▶ [SOURCE DATA]:

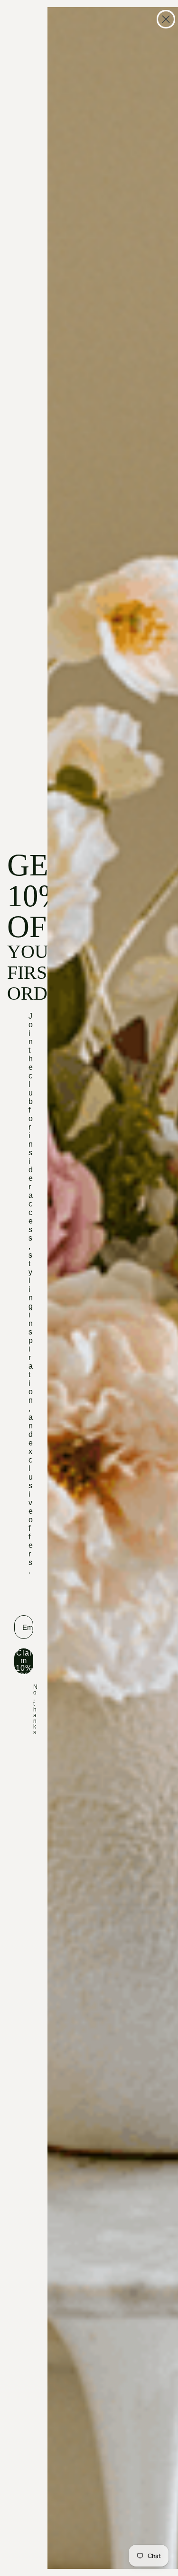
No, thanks (35, 1710)
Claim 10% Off (24, 1661)
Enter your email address (23, 1596)
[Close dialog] (166, 19)
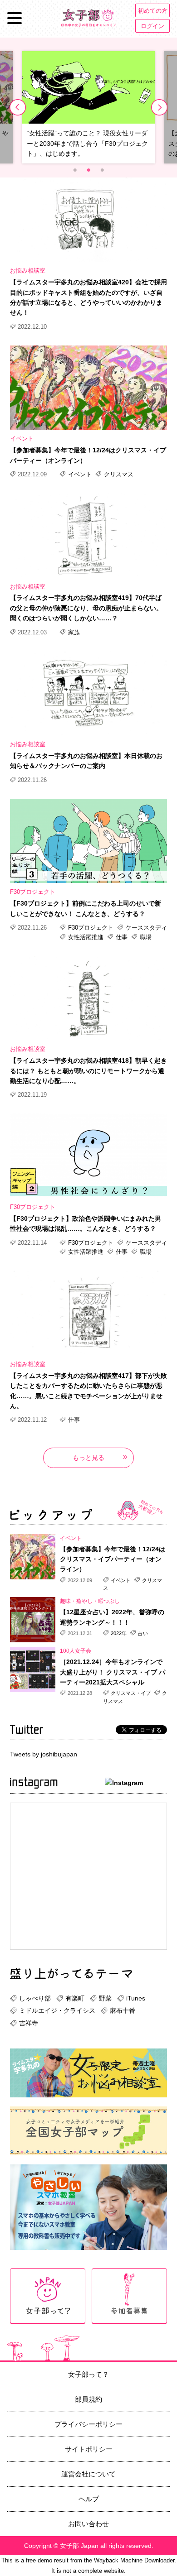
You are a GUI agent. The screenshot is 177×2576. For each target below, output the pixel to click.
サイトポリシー (89, 2449)
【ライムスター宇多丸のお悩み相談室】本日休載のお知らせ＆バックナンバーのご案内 (86, 760)
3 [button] (102, 170)
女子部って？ (88, 2374)
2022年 (118, 1633)
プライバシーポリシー (88, 2424)
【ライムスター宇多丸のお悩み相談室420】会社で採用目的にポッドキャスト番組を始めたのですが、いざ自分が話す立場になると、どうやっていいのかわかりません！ (88, 297)
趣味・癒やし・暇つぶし (90, 1601)
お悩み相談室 (27, 270)
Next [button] (159, 107)
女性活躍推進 (85, 937)
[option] (88, 107)
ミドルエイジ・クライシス (57, 2010)
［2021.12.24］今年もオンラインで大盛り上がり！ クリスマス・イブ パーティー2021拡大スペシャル (112, 1672)
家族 (73, 632)
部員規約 (88, 2399)
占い (142, 1633)
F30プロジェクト (32, 891)
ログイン (152, 26)
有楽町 (74, 1998)
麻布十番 (122, 2010)
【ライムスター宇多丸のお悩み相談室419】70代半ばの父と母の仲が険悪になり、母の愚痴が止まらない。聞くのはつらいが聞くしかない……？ (86, 608)
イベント (22, 438)
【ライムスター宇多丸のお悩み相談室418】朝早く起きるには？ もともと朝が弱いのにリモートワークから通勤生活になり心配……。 (88, 1070)
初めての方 (152, 10)
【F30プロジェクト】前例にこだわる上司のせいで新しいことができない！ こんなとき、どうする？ (85, 908)
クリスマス (117, 474)
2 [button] (88, 170)
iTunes (135, 1998)
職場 (145, 937)
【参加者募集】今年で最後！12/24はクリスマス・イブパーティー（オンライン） (88, 455)
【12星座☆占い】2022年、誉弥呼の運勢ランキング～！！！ (112, 1617)
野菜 (105, 1998)
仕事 (121, 937)
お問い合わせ (88, 2524)
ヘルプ (89, 2499)
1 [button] (74, 170)
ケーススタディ (145, 927)
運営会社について (88, 2474)
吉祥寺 (28, 2023)
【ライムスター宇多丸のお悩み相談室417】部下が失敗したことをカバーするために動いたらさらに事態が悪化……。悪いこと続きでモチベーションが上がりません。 (88, 1391)
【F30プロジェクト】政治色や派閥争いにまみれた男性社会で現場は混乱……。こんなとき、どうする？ (85, 1223)
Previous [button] (18, 107)
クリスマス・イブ (130, 1693)
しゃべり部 (35, 1998)
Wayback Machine (118, 2560)
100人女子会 (75, 1651)
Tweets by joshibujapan (43, 1754)
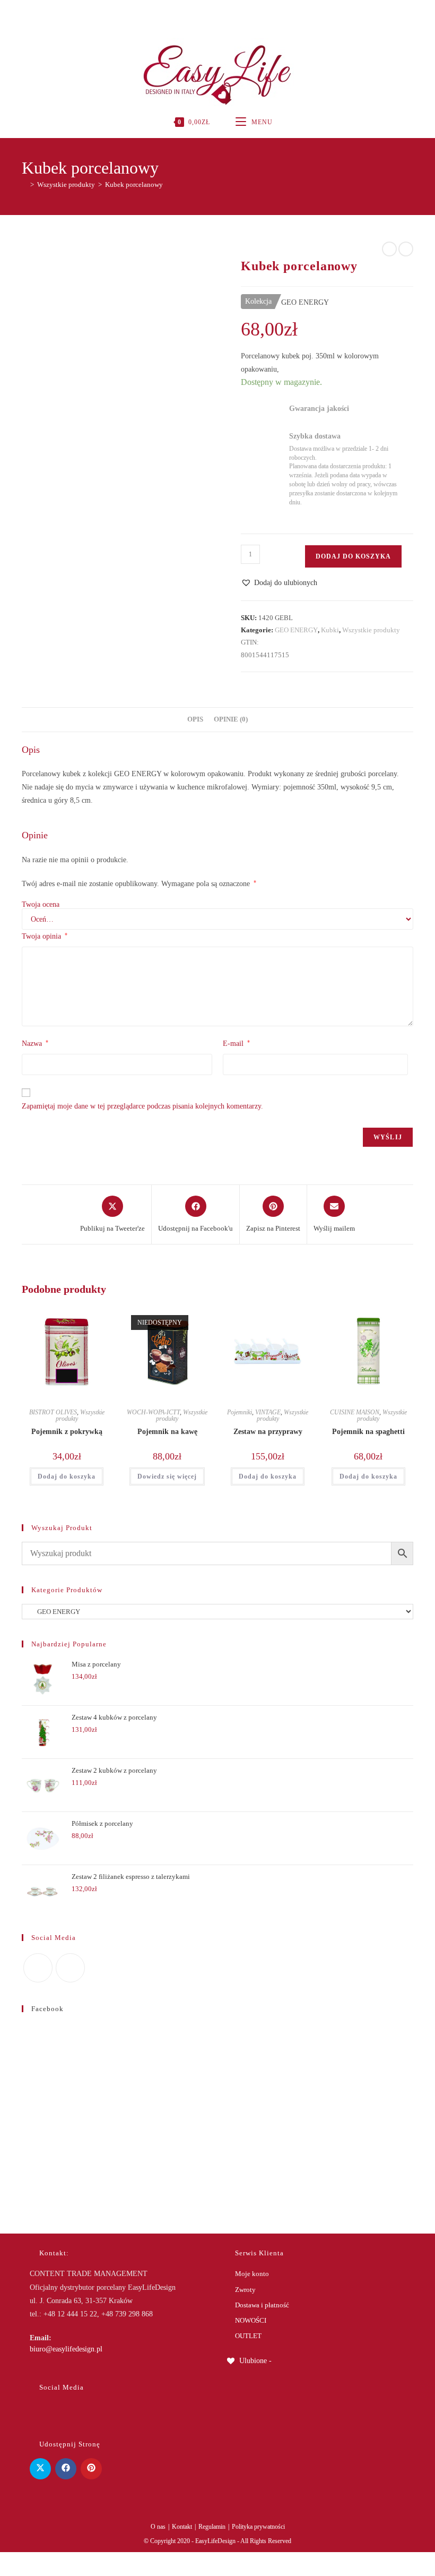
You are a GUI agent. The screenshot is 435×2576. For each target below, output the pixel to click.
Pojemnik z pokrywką (66, 1432)
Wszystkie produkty (371, 630)
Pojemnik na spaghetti (368, 1432)
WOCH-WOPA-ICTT (153, 1412)
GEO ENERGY (296, 630)
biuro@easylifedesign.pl (66, 2349)
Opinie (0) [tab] (231, 719)
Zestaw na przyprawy (267, 1432)
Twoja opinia (44, 936)
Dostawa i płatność (262, 2305)
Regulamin (211, 2526)
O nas (158, 2526)
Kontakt (182, 2526)
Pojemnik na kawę (167, 1432)
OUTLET (248, 2336)
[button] (279, 582)
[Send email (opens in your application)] (228, 13)
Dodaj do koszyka (353, 556)
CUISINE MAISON (354, 1412)
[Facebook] (205, 13)
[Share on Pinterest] (91, 2468)
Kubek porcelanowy (134, 184)
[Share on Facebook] (65, 2468)
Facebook (47, 2009)
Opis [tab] (195, 719)
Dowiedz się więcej (167, 1476)
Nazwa (35, 1043)
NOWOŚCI (250, 2320)
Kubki (330, 630)
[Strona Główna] (24, 184)
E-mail (236, 1043)
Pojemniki (239, 1412)
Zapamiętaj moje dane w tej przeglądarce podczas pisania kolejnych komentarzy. (142, 1106)
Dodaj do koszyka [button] (66, 1476)
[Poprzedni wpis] (389, 249)
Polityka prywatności (258, 2526)
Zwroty (245, 2290)
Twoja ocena (40, 904)
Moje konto (252, 2274)
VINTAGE (268, 1412)
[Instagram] (216, 13)
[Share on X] (40, 2468)
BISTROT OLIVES (53, 1412)
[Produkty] (405, 249)
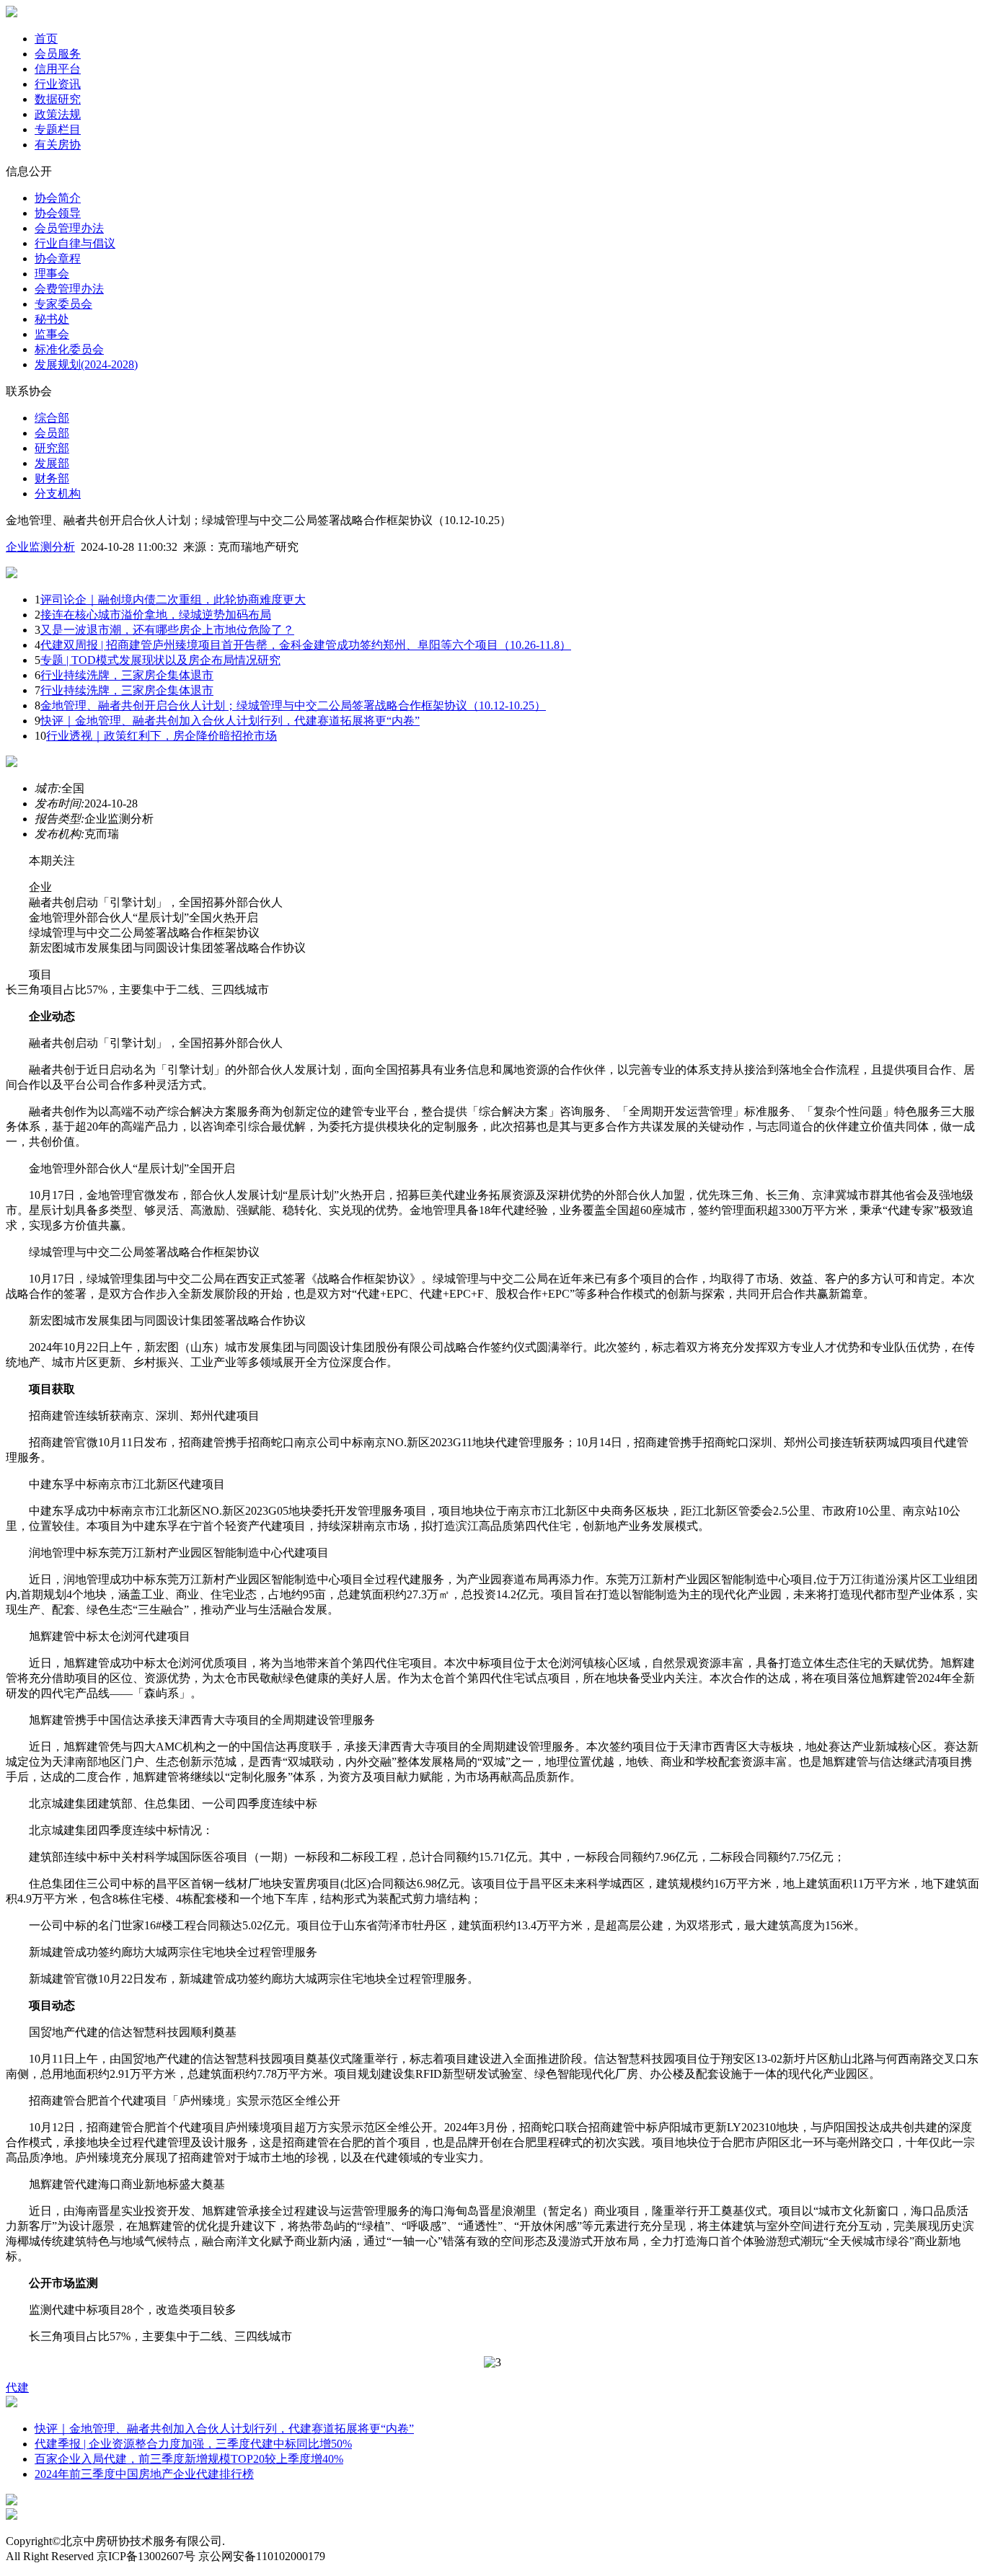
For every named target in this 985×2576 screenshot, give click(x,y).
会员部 (52, 433)
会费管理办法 (69, 289)
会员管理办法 (69, 228)
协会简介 (58, 198)
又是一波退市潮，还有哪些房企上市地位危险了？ (167, 630)
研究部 (52, 448)
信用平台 (58, 69)
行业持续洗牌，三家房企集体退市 (126, 675)
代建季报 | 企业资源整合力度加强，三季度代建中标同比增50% (193, 2444)
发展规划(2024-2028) (86, 364)
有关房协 (58, 144)
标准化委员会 (69, 349)
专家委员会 (63, 304)
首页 (46, 38)
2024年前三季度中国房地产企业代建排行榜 (144, 2474)
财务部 (52, 478)
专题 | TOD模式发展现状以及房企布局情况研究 (160, 660)
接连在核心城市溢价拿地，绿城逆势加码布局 (155, 614)
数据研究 (58, 99)
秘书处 (52, 319)
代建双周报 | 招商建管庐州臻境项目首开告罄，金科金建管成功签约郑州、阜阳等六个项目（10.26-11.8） (305, 645)
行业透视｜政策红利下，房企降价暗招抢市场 (161, 736)
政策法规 (58, 114)
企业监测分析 (40, 547)
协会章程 (58, 258)
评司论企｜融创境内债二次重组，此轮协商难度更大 (173, 599)
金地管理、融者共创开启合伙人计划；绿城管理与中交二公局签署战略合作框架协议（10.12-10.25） (293, 705)
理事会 (52, 273)
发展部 (52, 463)
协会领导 (58, 213)
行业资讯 (58, 84)
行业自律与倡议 (75, 243)
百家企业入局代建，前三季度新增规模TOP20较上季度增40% (189, 2459)
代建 (17, 2387)
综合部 (52, 418)
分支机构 (58, 493)
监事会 (52, 334)
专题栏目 (58, 129)
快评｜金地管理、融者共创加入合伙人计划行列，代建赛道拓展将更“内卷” (230, 720)
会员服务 (58, 54)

▶ [WHAT NEEDS TO BE DONE]: Transcribe, word for word, the stretch of lines in the data above from the one with "1 [button] (74, 170)" through the one with "[Share on Facebook] (65, 2468)"; omit all pictures.

▶ [WRITTEN REPLY]:
1 [button] (74, 170)
ケーススタディ (145, 927)
運営会社について (88, 2474)
吉祥寺 (28, 2023)
【ライムスター宇多丸のお悩み相談室417】部下が失敗したことをカバーするために動いたらさらに事態が悪化……。悪いこと続きでモチベーションが上がりません。 (88, 1391)
【F30プロジェクト】政治色や派閥争いにまみれた男性社会で現場は混乱……。こんなとき、どうする？ (85, 1223)
Previous [button] (18, 107)
クリスマス・イブ (130, 1693)
しゃべり部 (35, 1998)
Wayback Machine (118, 2560)
100人女子会 (75, 1651)
Tweets by joshibujapan (43, 1754)
You are a GUI agent. The screenshot is 435×2576. For each target below, output the pixel to click.
Pojemnik z pokrywką (66, 1432)
Wszystkie produkty (371, 630)
Pojemnik na spaghetti (368, 1432)
WOCH-WOPA-ICTT (153, 1412)
GEO ENERGY (296, 630)
biuro@easylifedesign.pl (66, 2349)
Opinie (0) [tab] (231, 719)
Zestaw na przyprawy (267, 1432)
Twoja opinia (44, 936)
Dostawa i płatność (262, 2305)
Regulamin (211, 2526)
O nas (158, 2526)
Kontakt (182, 2526)
Pojemnik na kawę (167, 1432)
OUTLET (248, 2336)
[button] (279, 582)
[Send email (opens in your application)] (228, 13)
Dodaj do koszyka (353, 556)
CUISINE MAISON (354, 1412)
[Facebook] (205, 13)
[Share on Pinterest] (91, 2468)
Kubek porcelanowy (134, 184)
[Share on Facebook] (65, 2468)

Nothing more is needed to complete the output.